Mercedes Rincon

Equity Interest - Non-publicly traded entity ( e.g., stock, stock option, or other ownership interest)

A novel target to overcome chemoresistance in breast cancer

NARRATIVE About 40,000 women die each year from breast cancer in the US due to development of chemoresistance. Chemotherapy is still one of the most effective and widely used means of treating breast cancer. More than one third of the breast cancer patients are dependent on chemotherapy as the only available treatment (including those who are already diagnosed with metastatic cancer). Thus, there is clear unmet need to overcome chemoresistance in breast cancer patients.
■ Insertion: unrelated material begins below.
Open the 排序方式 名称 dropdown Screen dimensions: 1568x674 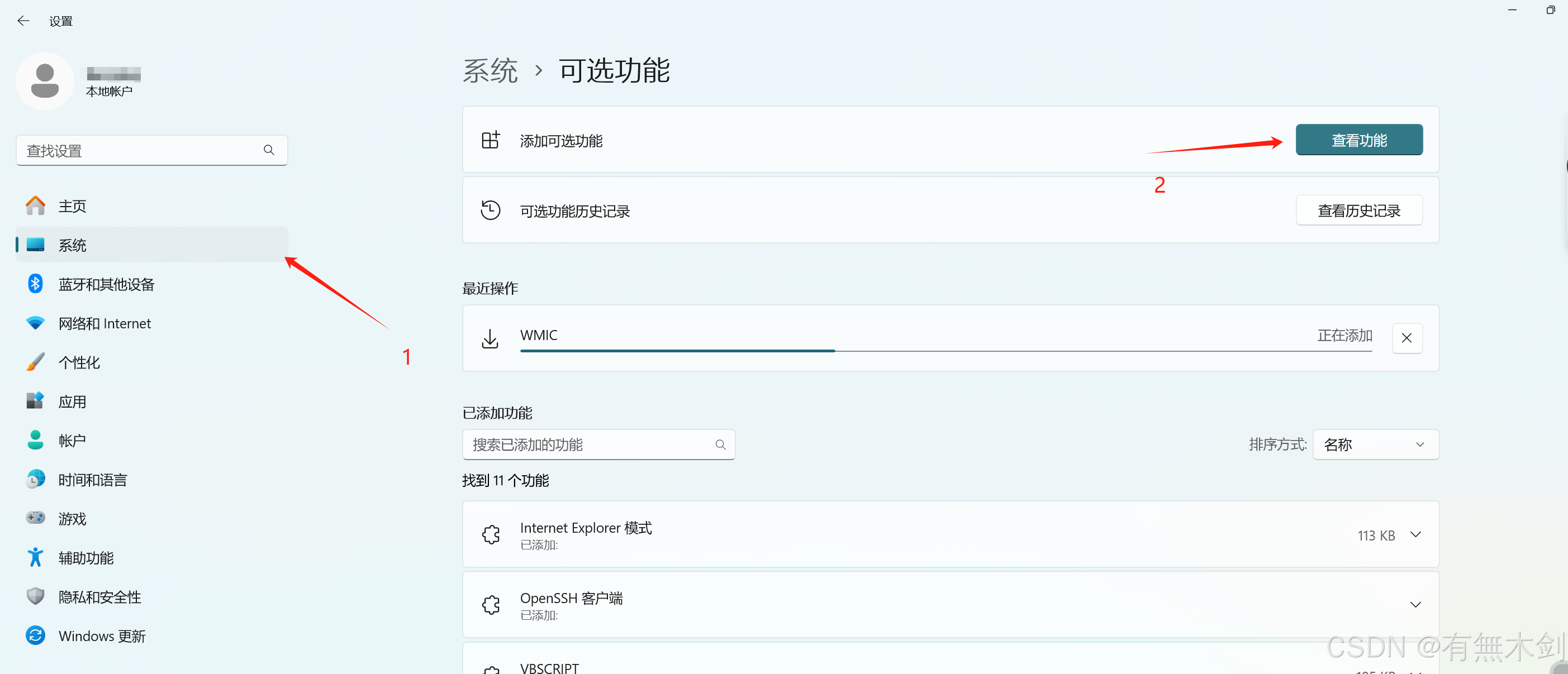1375,444
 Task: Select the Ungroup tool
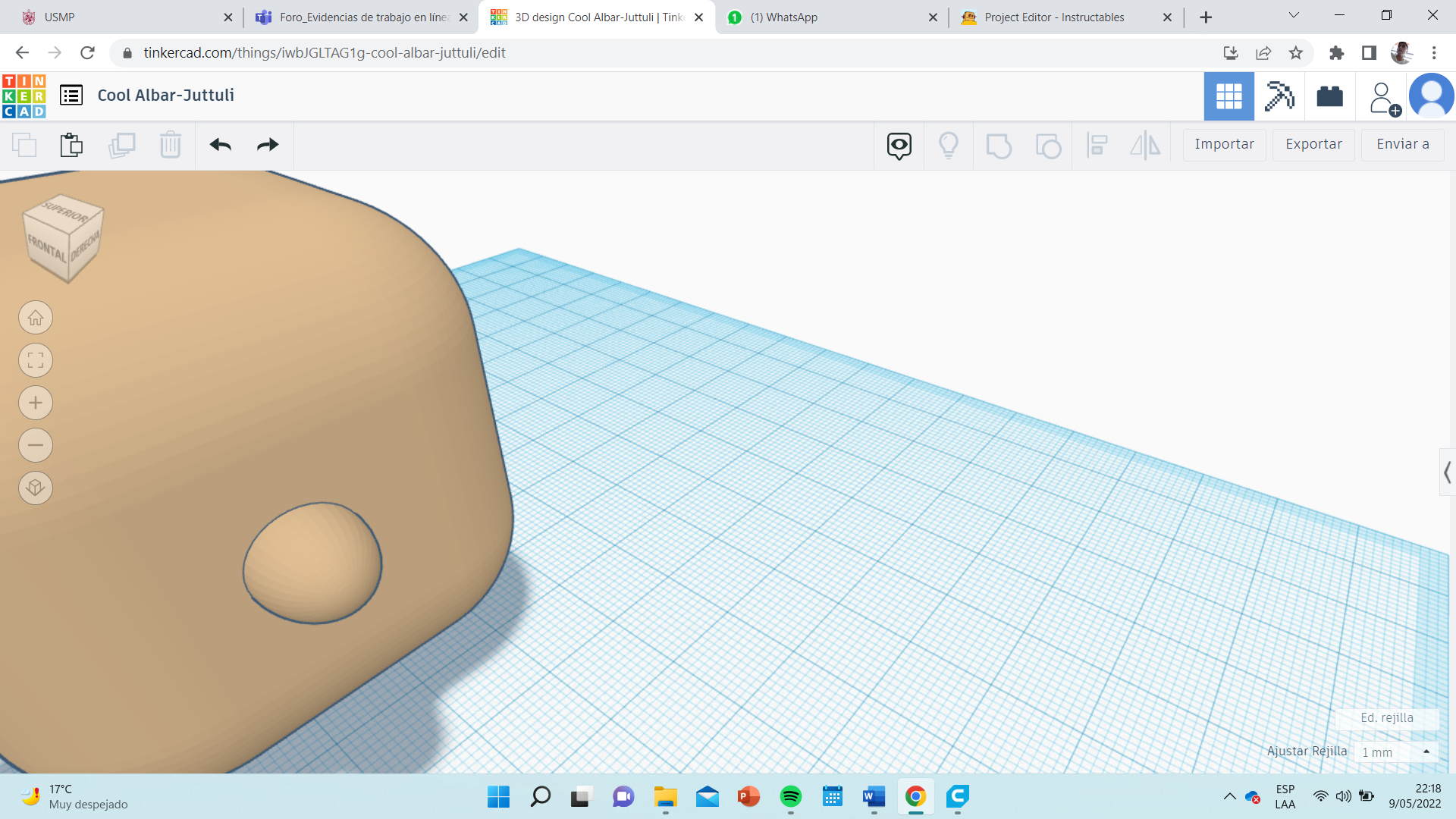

One of the mechanism by which breast cancer cells become resistant to chemotherapy is the use of drug efflux pumps that send the chemotherapeutic drugs outside of the cells to protect them from death. These pumps (called ABC transporters) use a lot of energy in the form of ATP to pump drugs outside of the cells. Our recent studies indicate that the ATP used as source of energy for these pumps is generated by mitochondria, intracellular organelles that act as engine of the cells. Thus, to overcome chemoresistance we propose to reduce the energy (ATP) produced by mitochondria (engine of the cancer cells). We have recently discovered that some cancer cells have lost a new molecule, MCJ, that we have identified as a brake for mitochondria. As a result, the engine (mitochondria) of those MCJ- deficient cancer cells has more power, makes more ATP (energy) and as a consequence the drug efflux pumps are more active and the cells are more resistant. We have developed new compounds (MCJ mimetics) that restore MCJ function in those cells that have lost it. Basically MCJ mimetics act as alternative brakes of the mitochondria, to reduce the ATP used by the pumps. Our preliminary studies support that these MCJ mimetics could be used as therapeutics to overcome chemoresistance to standard chemotherapeutic drugs used for breast cancer patient treatment.